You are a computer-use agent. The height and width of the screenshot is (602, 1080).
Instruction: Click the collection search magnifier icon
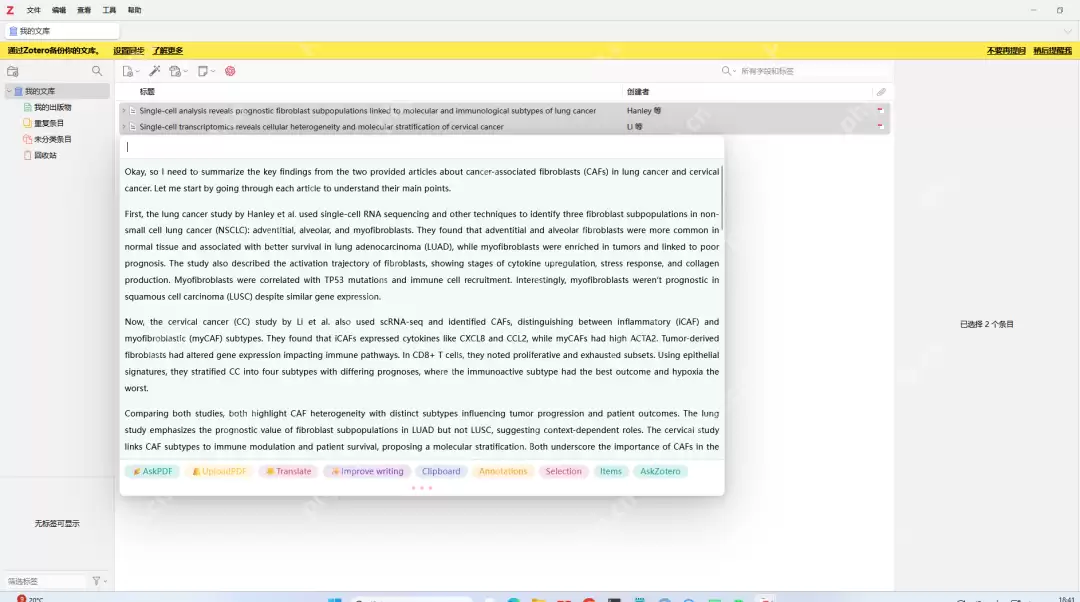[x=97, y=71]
━━━━━━━━
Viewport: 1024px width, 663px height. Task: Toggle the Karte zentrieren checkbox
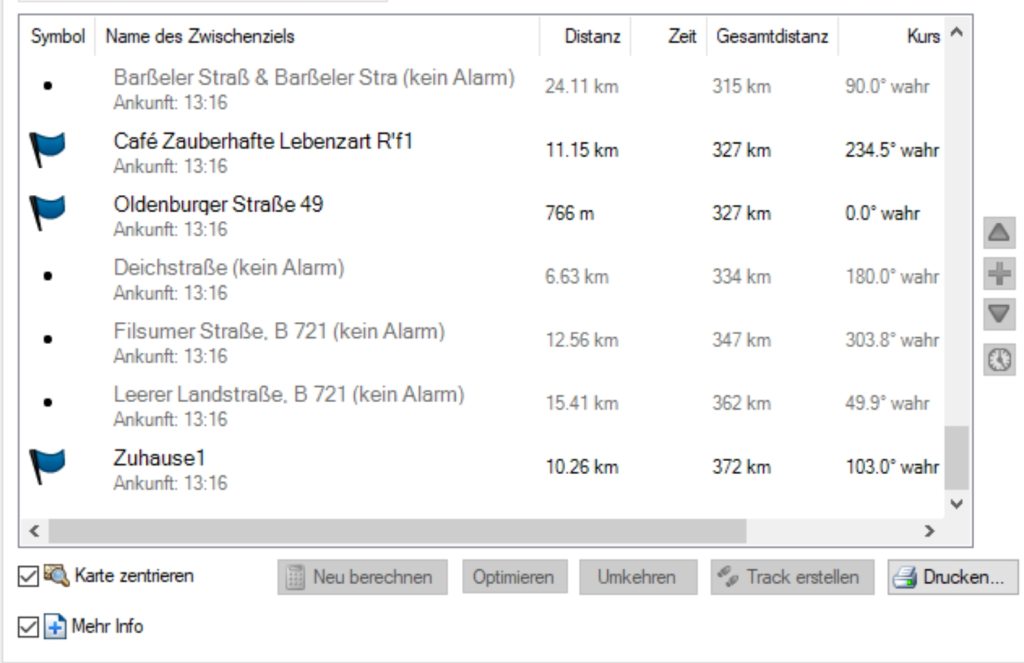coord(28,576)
━━━━━━━━
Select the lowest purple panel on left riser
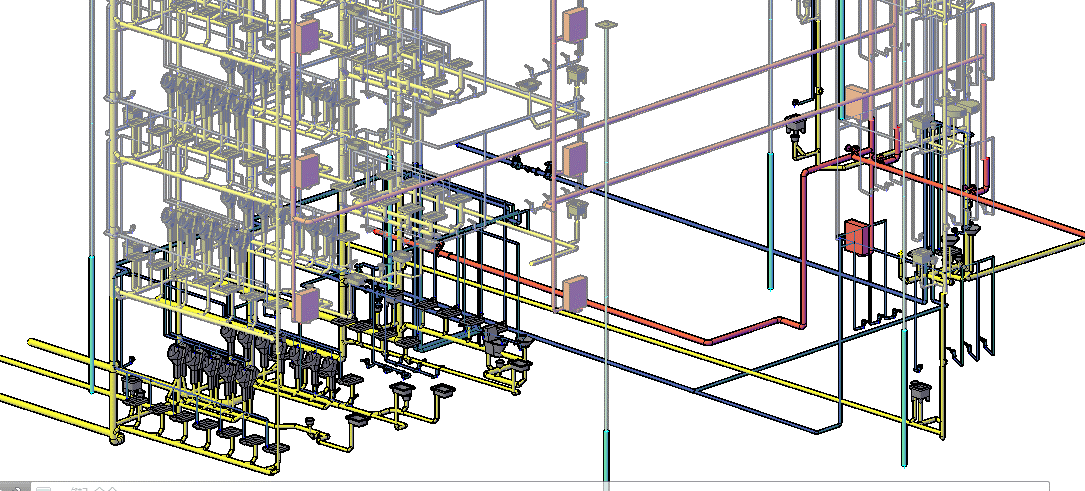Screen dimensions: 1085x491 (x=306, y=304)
━━━━━━━━
Rewrite the data from the line with "You are a computer-use" through the line with "[x=97, y=71]", replacing "magnifier" with "magnifying glass" and keeping everything else unchanged. Omit the pictures from your answer.

You are a computer-use agent. The height and width of the screenshot is (602, 1080).
Instruction: Click the collection search magnifying glass icon
[x=97, y=71]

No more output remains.